Baptisée «Banque Privée 1818", l’entité née de la fusion décidée fin 2008 des deux banques privées filiales de Natixis (Compagnie 1818 et Banque Privée Saint Dominique) sera effective au 1er juillet. Selon Les Echos, la nouvelle entité va ensuite élire ses représentants du personnel qui auront à négocier un plan social. La direction n’a pas fait mystère de suppressions d’emplois à venir sans toutefois confirmer en externe les chiffres circulant en interne depuis plusieurs semaines : de 70 à 100 personnes selon les méthodes de recensement (CDD, intérimaires...) sur un effectif initial de 440 personnes.
La banque de gros des Caisses d’Epargne et des Banques Populaires a porté à 600 le nombre de postes supprimés dans le cadre du second plan de réduction d’effectifs contre 450 prévus initialement. Selon Les Echos qui cite La Tribune du 19 juin, le solde, 156 postes, porte sur les activités de conservation logées dans Eurotitres, née en juillet 2008 de la fusion entre Gestitres et Services Financiers.

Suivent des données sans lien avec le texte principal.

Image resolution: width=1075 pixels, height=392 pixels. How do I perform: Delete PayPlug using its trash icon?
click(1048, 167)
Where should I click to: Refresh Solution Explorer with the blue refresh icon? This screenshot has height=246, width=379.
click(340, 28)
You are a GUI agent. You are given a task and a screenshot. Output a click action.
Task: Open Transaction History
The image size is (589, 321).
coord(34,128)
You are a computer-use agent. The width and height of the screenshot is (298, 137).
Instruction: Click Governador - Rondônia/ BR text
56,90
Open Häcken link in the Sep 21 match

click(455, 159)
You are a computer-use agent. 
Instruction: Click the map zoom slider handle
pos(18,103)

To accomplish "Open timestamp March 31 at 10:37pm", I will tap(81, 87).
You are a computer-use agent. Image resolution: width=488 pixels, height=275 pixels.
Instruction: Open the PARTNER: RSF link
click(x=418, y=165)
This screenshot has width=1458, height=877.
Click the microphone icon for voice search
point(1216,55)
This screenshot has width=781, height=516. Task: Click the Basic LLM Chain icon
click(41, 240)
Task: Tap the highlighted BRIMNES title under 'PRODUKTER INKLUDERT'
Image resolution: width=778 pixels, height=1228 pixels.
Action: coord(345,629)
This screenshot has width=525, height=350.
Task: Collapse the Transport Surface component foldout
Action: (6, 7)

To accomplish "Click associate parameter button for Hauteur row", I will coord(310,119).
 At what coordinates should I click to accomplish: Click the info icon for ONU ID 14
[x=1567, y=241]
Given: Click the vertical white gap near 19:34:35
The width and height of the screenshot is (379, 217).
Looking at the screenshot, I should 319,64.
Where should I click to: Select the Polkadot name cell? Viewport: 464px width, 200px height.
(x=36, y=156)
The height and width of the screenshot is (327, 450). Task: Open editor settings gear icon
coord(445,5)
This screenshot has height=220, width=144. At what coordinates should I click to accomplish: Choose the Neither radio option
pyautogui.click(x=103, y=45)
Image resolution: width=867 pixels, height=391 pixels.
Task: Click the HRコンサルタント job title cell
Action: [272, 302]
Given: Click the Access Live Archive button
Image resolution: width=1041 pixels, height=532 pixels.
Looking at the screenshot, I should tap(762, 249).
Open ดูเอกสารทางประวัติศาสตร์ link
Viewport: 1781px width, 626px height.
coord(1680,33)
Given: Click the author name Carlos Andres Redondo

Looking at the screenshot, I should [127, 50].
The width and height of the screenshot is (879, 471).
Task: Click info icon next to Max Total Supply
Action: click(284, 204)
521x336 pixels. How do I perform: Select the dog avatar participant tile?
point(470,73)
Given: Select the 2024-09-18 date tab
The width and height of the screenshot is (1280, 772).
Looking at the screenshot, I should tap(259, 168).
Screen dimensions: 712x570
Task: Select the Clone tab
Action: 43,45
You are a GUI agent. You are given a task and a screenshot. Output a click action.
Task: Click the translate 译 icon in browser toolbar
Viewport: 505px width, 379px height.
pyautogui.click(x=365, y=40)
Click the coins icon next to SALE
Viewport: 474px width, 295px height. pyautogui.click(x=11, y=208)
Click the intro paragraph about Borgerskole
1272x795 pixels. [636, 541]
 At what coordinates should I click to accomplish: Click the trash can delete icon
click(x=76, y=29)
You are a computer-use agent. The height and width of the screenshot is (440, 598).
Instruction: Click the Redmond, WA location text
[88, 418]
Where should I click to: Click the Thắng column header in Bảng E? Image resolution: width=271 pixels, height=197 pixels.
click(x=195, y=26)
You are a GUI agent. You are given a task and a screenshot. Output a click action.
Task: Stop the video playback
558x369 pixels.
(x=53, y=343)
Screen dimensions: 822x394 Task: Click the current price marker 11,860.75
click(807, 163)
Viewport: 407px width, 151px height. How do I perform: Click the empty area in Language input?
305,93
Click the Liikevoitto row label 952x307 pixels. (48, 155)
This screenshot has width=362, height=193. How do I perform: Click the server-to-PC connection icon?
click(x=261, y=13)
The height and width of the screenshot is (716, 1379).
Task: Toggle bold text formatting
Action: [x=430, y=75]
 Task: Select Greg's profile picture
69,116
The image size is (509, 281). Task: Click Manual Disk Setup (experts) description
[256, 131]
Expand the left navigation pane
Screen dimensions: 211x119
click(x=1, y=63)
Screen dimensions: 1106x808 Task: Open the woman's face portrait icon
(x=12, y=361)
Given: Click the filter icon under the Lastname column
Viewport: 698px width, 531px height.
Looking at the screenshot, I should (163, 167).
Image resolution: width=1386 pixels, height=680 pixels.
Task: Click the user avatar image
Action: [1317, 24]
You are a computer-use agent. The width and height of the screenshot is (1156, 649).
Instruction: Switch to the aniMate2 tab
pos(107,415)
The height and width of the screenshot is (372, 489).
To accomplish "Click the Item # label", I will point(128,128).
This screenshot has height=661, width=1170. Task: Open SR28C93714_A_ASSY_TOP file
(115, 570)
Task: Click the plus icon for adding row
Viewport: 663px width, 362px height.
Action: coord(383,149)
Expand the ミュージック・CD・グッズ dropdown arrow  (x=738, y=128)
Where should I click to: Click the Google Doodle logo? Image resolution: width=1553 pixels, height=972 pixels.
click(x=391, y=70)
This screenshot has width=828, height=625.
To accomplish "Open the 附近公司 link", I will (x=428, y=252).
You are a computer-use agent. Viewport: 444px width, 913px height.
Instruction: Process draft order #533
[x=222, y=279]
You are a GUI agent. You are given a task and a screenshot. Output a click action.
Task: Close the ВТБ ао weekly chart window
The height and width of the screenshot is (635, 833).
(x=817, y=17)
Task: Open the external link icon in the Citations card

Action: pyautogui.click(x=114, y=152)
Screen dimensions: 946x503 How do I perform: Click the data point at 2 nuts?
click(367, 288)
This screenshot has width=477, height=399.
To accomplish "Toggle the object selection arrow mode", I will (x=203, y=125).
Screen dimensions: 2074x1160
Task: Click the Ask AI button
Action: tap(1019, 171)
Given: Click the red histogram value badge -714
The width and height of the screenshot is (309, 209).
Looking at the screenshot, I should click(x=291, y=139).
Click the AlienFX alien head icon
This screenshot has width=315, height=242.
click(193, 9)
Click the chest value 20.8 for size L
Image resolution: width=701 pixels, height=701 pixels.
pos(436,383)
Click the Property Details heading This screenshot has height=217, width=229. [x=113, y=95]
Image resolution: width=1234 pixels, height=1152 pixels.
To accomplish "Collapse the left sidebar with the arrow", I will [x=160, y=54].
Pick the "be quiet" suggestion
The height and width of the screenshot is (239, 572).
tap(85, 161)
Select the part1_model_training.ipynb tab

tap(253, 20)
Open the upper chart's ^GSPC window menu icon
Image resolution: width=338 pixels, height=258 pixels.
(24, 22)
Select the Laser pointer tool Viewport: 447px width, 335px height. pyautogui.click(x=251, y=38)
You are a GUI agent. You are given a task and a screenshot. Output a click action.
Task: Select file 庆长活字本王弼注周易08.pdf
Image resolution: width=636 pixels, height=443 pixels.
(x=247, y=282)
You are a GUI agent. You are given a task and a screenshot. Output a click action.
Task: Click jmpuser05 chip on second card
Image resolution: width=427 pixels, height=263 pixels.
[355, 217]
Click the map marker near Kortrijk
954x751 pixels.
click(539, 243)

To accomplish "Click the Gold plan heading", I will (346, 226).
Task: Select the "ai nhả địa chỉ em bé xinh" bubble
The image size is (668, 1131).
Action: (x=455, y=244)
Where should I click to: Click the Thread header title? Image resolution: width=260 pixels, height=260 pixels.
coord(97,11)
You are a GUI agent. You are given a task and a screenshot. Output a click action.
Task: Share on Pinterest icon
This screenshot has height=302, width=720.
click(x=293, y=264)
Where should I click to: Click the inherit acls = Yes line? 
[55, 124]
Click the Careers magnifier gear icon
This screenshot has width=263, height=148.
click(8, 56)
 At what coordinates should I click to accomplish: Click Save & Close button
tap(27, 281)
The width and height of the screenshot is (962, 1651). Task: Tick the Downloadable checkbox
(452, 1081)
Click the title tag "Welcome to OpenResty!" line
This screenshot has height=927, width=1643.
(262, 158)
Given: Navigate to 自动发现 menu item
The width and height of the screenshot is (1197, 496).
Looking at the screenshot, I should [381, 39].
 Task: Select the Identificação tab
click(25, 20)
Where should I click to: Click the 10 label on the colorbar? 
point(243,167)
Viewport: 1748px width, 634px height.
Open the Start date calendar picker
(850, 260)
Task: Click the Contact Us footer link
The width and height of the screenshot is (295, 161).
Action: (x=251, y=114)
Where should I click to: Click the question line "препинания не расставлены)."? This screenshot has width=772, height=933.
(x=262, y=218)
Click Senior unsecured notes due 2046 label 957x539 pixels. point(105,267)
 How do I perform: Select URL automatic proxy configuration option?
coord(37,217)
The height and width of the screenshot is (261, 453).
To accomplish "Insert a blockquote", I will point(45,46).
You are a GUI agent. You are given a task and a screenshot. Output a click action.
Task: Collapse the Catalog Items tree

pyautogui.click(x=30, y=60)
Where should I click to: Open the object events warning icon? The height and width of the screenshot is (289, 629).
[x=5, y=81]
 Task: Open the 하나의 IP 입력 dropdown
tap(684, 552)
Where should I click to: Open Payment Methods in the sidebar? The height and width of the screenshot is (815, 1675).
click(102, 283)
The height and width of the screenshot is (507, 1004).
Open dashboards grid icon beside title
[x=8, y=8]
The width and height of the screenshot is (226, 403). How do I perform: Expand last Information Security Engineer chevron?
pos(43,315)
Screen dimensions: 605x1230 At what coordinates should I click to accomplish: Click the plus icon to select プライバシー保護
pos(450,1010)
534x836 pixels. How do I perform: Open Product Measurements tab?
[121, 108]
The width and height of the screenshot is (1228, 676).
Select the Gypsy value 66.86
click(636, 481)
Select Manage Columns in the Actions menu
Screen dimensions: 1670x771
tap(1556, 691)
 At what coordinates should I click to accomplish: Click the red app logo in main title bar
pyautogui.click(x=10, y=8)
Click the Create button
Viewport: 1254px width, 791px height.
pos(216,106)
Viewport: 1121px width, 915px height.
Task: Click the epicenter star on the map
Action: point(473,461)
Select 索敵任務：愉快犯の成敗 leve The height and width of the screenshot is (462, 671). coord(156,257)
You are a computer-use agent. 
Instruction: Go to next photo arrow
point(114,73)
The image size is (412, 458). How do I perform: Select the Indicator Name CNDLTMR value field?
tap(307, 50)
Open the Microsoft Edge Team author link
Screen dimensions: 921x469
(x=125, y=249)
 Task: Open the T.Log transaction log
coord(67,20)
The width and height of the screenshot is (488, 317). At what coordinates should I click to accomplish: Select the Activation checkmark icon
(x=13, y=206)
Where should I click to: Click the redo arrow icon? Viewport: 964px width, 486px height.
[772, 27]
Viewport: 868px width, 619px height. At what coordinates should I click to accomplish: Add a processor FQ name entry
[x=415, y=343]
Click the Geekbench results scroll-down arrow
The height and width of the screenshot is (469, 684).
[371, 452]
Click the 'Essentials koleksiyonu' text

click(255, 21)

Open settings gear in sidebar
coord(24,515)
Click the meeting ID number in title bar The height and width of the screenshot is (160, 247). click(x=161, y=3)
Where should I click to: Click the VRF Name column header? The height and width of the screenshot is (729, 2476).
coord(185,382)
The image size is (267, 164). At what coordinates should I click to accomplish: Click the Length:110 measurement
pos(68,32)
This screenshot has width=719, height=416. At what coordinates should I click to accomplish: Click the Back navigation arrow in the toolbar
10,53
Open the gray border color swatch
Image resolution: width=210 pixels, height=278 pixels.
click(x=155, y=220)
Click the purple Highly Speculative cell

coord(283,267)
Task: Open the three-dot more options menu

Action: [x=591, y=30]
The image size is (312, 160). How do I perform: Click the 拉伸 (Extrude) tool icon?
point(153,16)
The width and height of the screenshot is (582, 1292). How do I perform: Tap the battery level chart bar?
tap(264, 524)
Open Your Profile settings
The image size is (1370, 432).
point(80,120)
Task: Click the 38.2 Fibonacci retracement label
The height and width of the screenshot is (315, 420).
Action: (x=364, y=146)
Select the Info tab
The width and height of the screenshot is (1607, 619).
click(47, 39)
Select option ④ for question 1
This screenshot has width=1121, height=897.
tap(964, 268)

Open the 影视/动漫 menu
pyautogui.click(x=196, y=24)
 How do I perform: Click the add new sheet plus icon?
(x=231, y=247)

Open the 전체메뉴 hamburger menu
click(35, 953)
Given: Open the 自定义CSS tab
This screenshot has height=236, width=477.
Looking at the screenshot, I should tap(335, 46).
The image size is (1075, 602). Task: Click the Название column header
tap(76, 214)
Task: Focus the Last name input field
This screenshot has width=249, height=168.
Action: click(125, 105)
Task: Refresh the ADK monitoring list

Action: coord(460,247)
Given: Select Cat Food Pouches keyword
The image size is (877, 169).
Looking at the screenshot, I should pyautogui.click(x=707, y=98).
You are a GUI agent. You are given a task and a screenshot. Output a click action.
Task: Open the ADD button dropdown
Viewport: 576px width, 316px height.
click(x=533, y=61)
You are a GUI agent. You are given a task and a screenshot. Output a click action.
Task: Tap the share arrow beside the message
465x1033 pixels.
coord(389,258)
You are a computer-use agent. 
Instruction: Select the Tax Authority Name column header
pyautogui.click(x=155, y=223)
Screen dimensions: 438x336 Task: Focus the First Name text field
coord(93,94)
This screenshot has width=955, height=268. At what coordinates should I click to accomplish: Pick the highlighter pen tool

Malgré une chute de 40 % sur l’année pour le CAC 40, l’encours des PERCO (Plans d'épargne pour la retraite collectifs) s'établissait selon l’AFG à 1,8 milliard d’euros fin 2007, ce qui représente une hausse voisine de 33 % par rapport au niveau atteint douze mois auparavant. L’encours moyen détenu par chaque bénéficiaire s'élevait ainsi à 4.185 euros.L’AFG a précisé vendredi qu’au 31 mars 2009 on dénombrait 84.769 entreprises proposant un accès à cette formule d'épargne retraite, 452.802 salariés ayant opté pour ce système. Au cours de l’année, le taux d'équipement des entreprises s’est accru de 40 % et celui des salariés adhérents de 33 %.
La société de gestion Prim’Alternative devient Prim’Finance et réaffirme son évolution vers des produits plus accessibles et plus proches de la gestion traditionnelle. Le développement de Prim’Finance passe, selon la société, passe par un recentrage progressif de sa gamme sur sa seule gestion flexible (dite Kappa).
Coface vient d’annoncer le lancement commercial de sa nouvelle activité d’agence de notation. La société s’appuie sur ses notations internes, en tant que spécialiste à la fois de l’information et de l’assurance-crédit. Outre en France, ces notations internes sont d’ores et déjà accessibles à Hong Kong et Dubaï. A l’automne, elles le seront au Royaume-Uni et en Allemagne.